Directions: Could you copy out all the lines in the material below where the word "swatch" occurs?

── Information shown ──

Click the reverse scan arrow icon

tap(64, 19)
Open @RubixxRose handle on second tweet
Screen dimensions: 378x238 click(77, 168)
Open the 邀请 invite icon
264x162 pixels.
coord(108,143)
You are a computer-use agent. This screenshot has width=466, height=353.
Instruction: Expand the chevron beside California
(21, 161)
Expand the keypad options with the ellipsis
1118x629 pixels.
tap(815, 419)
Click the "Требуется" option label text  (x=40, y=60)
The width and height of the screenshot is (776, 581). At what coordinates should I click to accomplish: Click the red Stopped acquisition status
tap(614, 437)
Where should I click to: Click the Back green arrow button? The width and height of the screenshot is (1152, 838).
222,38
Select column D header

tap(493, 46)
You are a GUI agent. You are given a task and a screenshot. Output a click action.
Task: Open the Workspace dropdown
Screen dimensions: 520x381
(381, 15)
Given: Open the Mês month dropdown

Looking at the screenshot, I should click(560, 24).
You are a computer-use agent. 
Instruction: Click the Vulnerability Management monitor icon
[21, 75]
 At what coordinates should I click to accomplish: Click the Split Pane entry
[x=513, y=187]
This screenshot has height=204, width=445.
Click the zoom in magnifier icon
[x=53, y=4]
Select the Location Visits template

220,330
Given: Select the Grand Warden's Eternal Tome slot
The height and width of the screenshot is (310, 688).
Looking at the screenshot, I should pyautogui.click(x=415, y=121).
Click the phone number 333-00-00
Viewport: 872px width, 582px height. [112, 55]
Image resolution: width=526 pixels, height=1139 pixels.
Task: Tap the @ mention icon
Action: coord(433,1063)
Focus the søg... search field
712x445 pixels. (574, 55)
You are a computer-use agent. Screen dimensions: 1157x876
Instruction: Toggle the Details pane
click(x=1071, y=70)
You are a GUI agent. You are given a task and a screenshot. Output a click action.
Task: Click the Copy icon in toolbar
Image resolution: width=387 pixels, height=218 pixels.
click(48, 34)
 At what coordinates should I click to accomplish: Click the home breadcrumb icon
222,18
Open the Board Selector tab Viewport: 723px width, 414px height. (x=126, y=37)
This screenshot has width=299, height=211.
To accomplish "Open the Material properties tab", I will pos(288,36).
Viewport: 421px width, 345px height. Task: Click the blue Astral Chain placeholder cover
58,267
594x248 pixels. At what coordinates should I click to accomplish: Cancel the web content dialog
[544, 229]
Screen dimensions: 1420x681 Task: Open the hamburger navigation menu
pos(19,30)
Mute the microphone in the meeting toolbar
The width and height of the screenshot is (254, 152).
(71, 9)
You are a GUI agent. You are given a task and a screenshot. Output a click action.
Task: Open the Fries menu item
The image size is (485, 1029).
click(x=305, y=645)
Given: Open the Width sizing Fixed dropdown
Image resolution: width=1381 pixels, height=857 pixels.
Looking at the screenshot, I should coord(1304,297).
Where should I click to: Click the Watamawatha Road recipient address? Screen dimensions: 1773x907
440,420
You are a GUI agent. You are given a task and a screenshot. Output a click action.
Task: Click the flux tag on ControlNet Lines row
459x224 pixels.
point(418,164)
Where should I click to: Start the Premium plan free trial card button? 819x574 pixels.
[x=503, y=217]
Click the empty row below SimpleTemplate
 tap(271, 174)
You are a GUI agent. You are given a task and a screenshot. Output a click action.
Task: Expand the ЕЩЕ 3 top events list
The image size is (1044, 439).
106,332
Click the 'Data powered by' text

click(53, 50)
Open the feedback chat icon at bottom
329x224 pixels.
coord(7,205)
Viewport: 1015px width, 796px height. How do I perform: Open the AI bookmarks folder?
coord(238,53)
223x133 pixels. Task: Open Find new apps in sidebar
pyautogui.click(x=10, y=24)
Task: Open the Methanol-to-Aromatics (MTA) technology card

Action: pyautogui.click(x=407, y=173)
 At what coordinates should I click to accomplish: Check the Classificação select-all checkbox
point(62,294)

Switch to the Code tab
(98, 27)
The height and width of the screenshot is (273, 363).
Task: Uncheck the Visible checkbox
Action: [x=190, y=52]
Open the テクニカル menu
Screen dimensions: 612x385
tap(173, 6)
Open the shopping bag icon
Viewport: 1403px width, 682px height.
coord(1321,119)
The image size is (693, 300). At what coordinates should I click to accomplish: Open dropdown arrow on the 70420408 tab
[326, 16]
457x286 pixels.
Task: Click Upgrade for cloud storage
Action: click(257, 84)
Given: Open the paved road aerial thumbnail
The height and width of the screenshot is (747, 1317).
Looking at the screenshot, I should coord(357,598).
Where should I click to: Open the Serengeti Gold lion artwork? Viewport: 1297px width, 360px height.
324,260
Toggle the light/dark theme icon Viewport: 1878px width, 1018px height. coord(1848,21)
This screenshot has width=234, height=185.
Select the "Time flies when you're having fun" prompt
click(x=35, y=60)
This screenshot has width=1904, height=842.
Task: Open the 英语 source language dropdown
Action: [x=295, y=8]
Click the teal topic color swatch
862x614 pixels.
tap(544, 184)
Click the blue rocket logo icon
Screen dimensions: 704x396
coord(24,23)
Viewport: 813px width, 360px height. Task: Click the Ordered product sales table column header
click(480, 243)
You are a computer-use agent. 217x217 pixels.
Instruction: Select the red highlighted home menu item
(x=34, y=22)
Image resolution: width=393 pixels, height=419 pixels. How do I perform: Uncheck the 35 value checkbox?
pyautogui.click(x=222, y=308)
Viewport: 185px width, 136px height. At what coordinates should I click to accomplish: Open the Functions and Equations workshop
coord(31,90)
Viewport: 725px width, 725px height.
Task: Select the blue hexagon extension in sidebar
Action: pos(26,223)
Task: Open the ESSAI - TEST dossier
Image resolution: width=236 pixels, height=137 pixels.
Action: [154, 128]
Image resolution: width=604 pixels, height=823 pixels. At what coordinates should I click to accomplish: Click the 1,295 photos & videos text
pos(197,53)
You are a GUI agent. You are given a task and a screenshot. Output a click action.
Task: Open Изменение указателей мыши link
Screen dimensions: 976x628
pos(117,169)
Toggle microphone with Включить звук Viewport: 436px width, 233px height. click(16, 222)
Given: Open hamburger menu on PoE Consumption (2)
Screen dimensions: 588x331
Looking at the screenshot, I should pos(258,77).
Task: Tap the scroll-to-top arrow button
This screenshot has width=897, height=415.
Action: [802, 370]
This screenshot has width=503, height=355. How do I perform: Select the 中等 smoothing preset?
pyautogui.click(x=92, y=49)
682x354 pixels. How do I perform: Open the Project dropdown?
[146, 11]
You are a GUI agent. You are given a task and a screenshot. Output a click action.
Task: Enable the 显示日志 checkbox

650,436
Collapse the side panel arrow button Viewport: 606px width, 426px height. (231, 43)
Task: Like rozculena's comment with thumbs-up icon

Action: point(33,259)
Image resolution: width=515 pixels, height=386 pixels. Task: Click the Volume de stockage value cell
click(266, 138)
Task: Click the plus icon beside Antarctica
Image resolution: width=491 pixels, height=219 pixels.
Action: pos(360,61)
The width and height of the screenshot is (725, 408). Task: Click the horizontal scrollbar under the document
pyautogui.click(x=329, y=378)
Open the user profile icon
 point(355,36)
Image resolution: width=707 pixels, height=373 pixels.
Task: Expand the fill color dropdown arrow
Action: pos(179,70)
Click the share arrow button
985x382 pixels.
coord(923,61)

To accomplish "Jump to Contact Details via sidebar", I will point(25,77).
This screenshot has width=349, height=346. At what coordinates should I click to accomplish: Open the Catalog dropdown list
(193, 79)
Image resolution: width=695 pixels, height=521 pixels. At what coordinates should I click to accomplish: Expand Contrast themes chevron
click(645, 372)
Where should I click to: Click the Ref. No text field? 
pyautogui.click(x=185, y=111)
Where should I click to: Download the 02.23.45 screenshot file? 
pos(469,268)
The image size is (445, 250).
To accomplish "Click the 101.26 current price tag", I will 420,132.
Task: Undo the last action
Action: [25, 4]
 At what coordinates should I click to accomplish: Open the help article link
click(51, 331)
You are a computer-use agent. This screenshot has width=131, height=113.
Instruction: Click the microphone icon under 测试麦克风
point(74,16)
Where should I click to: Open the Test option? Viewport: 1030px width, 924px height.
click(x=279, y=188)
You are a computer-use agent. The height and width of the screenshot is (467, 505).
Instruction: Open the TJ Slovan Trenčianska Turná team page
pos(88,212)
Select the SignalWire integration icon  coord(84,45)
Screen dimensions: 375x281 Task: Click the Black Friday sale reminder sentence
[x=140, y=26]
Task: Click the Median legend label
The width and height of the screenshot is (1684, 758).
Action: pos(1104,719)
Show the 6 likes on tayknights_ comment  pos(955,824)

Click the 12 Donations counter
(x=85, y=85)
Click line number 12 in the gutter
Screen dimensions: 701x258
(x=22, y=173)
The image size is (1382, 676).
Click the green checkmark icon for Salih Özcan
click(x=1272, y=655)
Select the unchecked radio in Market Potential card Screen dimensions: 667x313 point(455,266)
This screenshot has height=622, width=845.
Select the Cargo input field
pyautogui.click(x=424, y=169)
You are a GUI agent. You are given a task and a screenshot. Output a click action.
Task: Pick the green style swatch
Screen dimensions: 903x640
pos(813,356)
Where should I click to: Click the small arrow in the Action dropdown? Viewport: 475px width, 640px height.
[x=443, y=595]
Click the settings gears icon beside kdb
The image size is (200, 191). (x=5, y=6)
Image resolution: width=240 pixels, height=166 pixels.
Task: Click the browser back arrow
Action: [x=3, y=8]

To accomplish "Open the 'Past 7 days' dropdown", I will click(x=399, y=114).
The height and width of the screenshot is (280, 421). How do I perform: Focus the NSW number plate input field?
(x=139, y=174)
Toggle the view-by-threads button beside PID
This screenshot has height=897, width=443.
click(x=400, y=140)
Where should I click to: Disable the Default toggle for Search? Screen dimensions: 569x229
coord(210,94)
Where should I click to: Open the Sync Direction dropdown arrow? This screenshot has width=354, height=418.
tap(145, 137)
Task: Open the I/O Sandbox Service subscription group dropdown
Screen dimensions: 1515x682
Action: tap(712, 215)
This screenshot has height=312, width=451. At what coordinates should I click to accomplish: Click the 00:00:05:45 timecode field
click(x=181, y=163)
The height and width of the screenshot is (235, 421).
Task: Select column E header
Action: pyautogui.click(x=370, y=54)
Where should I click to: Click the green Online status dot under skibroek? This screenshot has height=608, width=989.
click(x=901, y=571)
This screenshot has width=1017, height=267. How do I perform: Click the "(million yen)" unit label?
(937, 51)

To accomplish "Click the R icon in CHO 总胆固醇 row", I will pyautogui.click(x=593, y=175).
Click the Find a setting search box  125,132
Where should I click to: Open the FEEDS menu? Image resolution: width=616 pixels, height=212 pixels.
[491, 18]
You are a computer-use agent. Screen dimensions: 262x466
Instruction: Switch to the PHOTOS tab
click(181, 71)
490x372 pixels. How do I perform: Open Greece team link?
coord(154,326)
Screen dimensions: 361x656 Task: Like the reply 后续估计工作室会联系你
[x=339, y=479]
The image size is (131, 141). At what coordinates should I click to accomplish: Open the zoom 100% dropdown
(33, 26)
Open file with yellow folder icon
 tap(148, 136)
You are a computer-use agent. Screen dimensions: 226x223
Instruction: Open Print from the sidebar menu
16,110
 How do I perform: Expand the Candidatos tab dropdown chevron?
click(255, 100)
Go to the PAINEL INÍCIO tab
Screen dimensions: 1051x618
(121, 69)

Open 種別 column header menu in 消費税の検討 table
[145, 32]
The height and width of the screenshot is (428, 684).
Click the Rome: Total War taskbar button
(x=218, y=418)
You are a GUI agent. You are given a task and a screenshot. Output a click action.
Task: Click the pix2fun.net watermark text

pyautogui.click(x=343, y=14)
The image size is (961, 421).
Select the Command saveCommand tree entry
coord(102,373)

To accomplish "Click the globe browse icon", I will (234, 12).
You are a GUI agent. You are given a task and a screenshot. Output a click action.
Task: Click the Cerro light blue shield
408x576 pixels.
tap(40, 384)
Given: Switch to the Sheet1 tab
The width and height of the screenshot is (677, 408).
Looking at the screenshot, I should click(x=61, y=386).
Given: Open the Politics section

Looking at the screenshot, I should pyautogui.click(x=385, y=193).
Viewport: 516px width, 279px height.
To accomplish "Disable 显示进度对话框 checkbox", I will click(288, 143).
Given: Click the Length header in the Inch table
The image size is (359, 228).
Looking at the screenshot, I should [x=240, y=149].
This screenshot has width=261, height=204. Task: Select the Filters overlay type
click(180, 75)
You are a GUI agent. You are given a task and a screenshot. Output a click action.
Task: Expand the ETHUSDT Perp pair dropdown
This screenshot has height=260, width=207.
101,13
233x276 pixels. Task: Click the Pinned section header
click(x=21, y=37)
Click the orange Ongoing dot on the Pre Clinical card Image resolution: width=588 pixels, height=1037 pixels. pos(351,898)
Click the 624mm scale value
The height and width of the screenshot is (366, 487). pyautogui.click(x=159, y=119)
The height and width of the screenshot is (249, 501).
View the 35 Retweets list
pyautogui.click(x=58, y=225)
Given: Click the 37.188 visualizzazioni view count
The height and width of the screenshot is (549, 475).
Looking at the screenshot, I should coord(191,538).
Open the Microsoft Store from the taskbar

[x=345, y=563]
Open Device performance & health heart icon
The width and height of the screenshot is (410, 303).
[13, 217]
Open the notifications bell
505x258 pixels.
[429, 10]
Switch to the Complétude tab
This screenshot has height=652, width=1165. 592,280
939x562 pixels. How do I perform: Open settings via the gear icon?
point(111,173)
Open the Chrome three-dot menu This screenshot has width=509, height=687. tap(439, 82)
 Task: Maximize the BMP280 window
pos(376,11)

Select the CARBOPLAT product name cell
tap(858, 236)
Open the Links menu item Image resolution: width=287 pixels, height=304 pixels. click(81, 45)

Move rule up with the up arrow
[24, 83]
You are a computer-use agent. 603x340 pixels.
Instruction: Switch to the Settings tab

───

Exercise response:
Click the teal topic color swatch
Task: Pick the green style swatch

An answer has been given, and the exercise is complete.